▸ **Problema proposto**: Copie, sem mudar nada, o trecho do texto sobre a delação premiada que começa em "Não. Mais do" e vai até "este disso depende.", incluindo essas palavras.

Especificamente, que é a prisão temporária, e mais propriamente a preventiva, senão um ato de força, de subjugação, de indução a uma eventual confissão/delação? Como se define senão como violência?

A violência se opõe à ética porque trata seres racionais e sensíveis, capazes de linguagem e de liberdade, como se objetos fossem. Ou seja, como irracionais, insensíveis, mudos, inertes ou passivos.[15]

O respeito à autonomia, definida legalmente como voluntariedade, requisito fundamental para a eficácia da delação premiada, é essencial para a garantia de direitos ao/à acusado/a e, consequentemente, de uma persecução penal séria. A análise do acordo de delação/colaboração premiada exige que se transponha o método inquisitivo, ancorado em uma jurisdição em sentido lato, mediante a qual requer-se a existência tão só de um juízo, qualquer que seja.

Não. Mais do que um juízo cujos olhos percorram a negociação em seu aspecto aparente, é preciso que se adentre a substância do requisito formal da voluntariedade como um pressuposto de verificação da existência do acordo, posto que este disso depende.

O juiz/a é um/a garantidor/a de um sistema que não pode compactuar com violações ou ameaças de lesão aos direitos fundamentais constitucionalmente consagrados. Não podendo permanecer num estado de inércia ou de indiferença ante um quadro como esse. De fato, como aponta Alberto Silva Franco, a/o magistrado/a deve manter com o Texto Constitucional “uma relação de intimidade: direta, imediata, completa”[16].

É a partir dessa compreensão do papel do/a juiz/a no Estado Democrático de Direito e, portanto, do reconhecimento de sua função de garantia dos direitos fundamentais inseridos ou decorrentes da Constituição, que se busca fundamento à legitimação da jurisdição e da independência do Poder Judiciário.[17] E é crendo neste papel, que entendo serem a voluntariedade e o cerceamento da liberdade conceitos que se excluem, e que reconhecer tal fato é a própria razão de ser da função jurisdicional em um Estado de Direito pretensamente democrático.

▸ **Linhas de dados**:
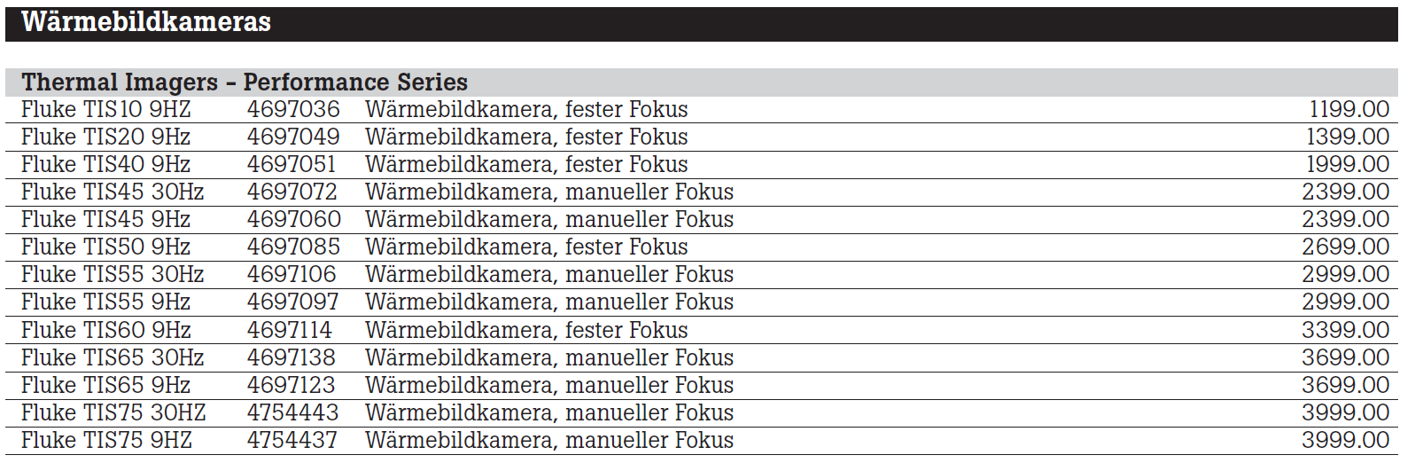Select the price 1199.00

1349,110
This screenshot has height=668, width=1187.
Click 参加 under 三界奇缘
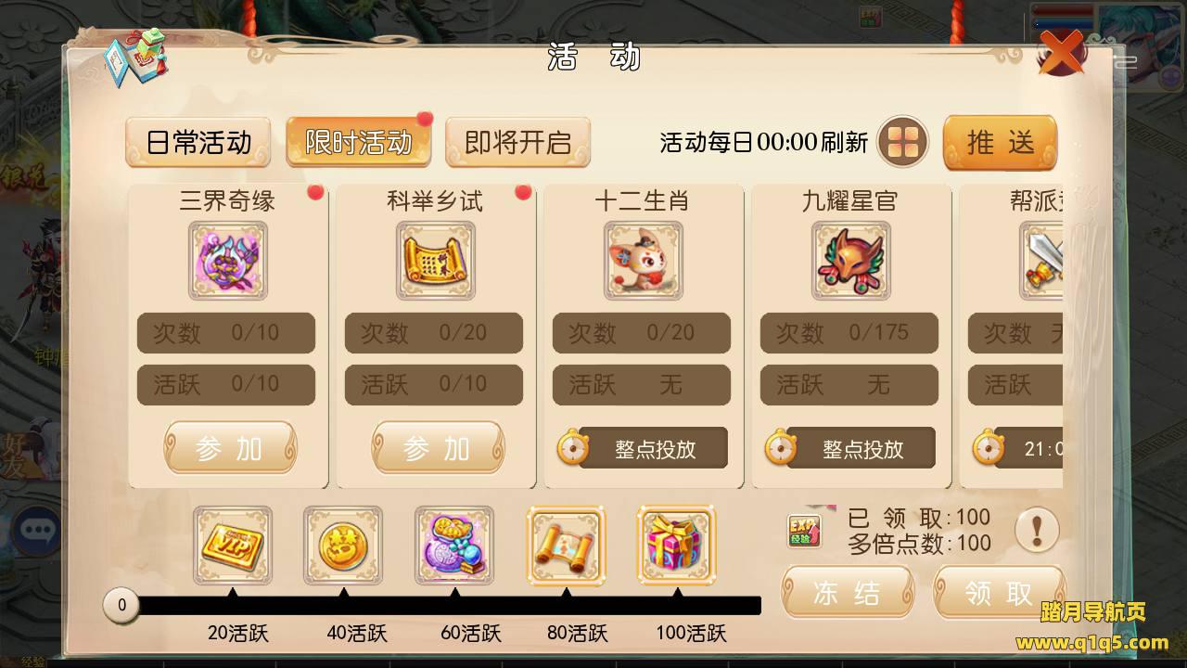coord(230,448)

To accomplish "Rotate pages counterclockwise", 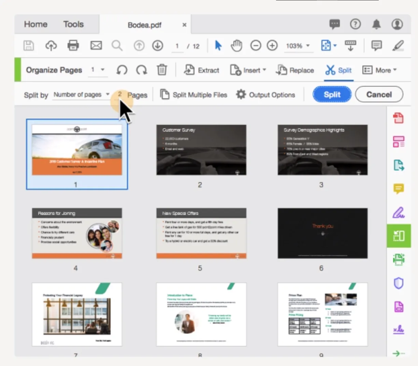I will click(x=121, y=70).
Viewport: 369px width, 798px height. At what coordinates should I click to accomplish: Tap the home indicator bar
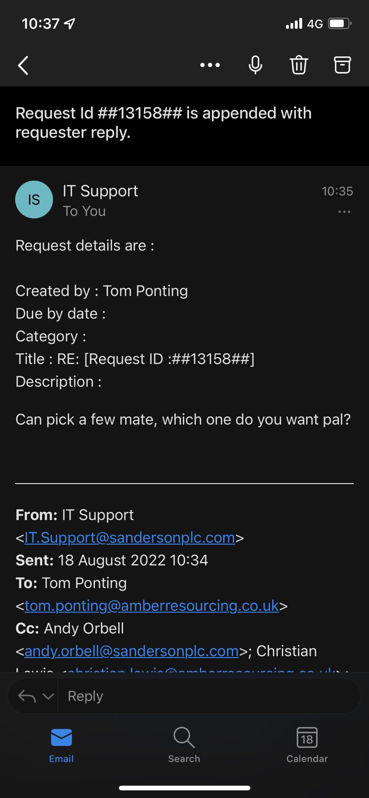click(185, 788)
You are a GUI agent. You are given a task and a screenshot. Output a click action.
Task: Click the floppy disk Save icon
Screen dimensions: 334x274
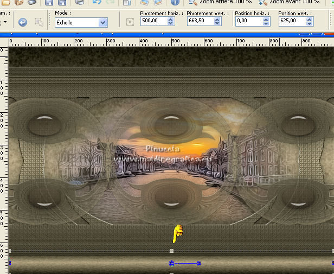tap(48, 2)
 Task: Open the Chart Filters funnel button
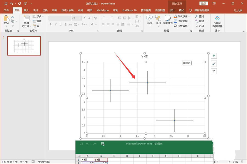click(x=214, y=71)
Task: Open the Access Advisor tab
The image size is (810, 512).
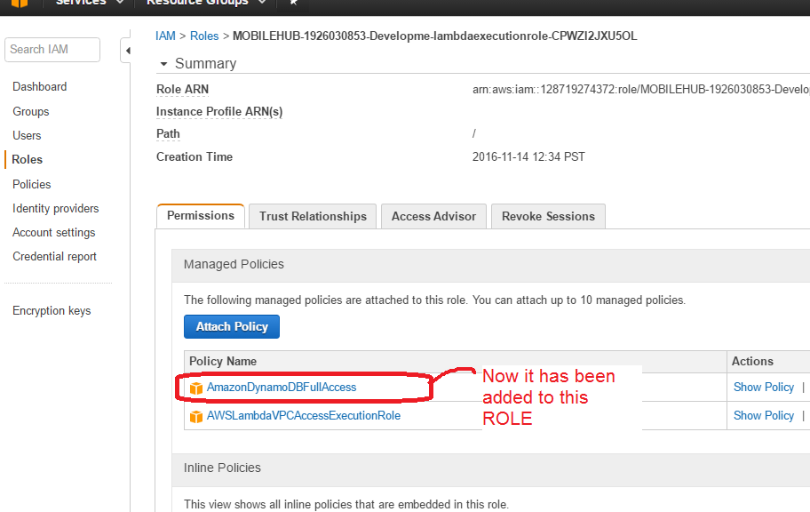Action: [x=434, y=216]
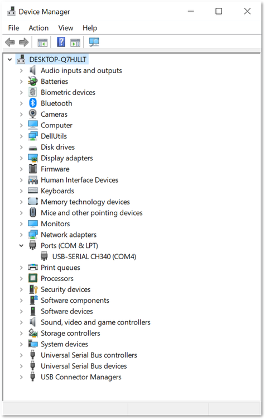Click Show/Hide Console Tree toolbar icon

click(42, 42)
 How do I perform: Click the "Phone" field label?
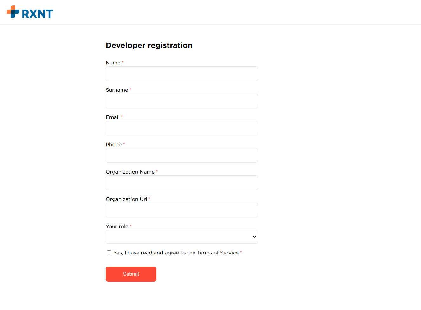pos(113,145)
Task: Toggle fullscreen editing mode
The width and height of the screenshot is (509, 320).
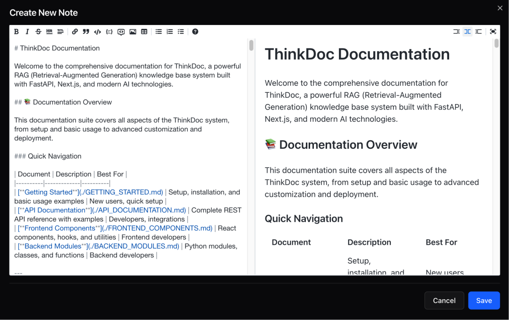Action: tap(493, 32)
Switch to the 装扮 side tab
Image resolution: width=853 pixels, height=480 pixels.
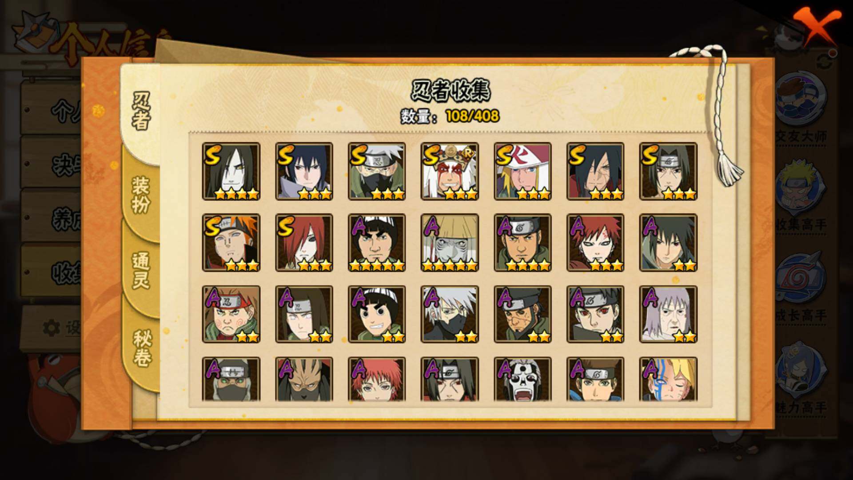pyautogui.click(x=141, y=195)
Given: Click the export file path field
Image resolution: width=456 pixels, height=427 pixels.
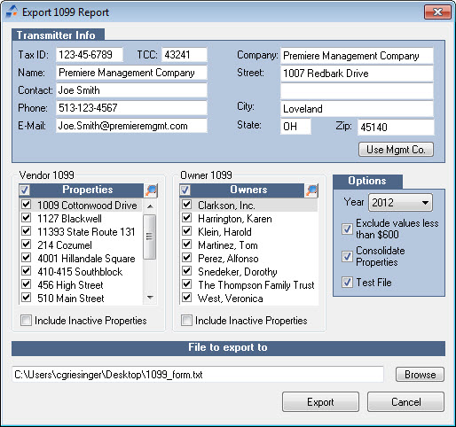Looking at the screenshot, I should tap(198, 375).
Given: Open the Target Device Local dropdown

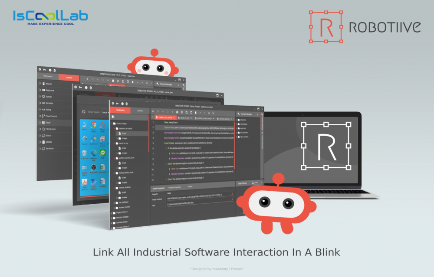Looking at the screenshot, I should [105, 112].
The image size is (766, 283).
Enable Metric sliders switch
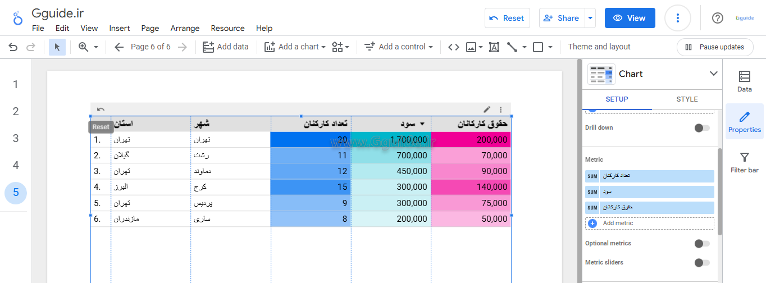701,263
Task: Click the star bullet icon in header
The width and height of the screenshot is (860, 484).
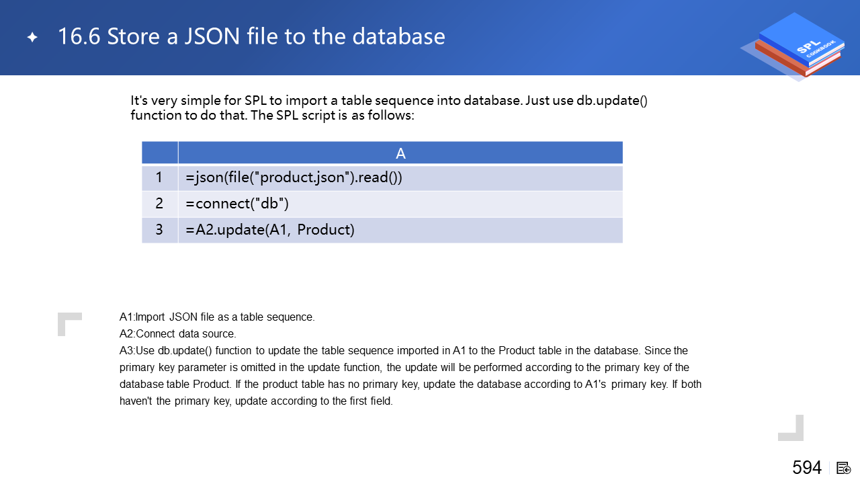Action: click(32, 38)
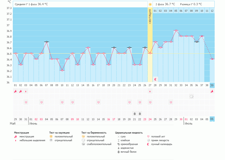Select the highlighted cycle day 39 cell
Viewport: 225px width, 160px height.
point(212,85)
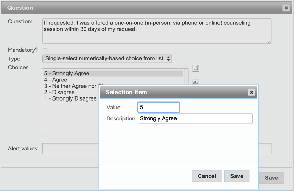294x191 pixels.
Task: Select the '5 - Strongly Agree' choice
Action: click(67, 73)
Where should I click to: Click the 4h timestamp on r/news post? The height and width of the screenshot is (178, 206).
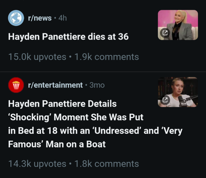tap(62, 18)
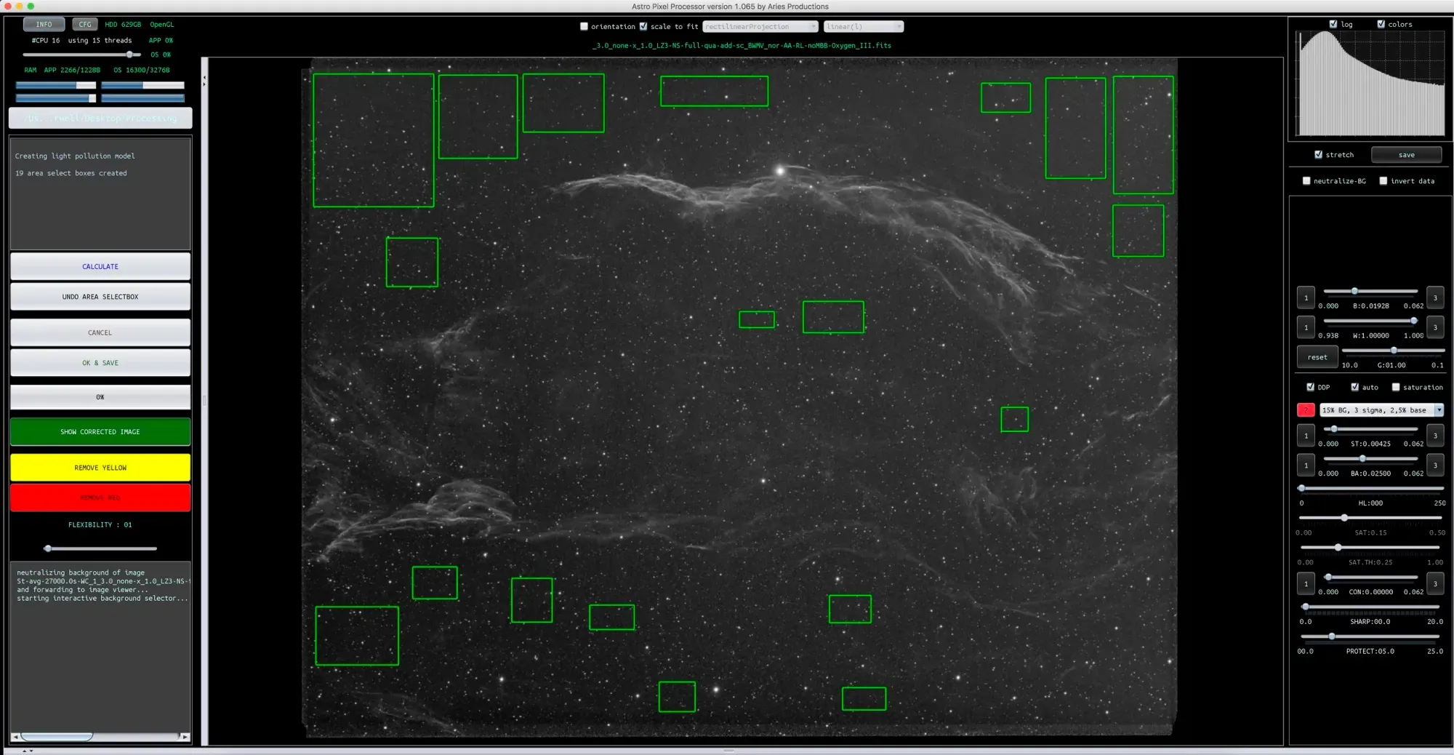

▸ **Exercício resolvido**:
Não. Mais do que um juízo cujos olhos percorram a negociação em seu aspecto aparente, é preciso que se adentre a substância do requisito formal da voluntariedade como um pressuposto de verificação da existência do acordo, posto que este disso depende.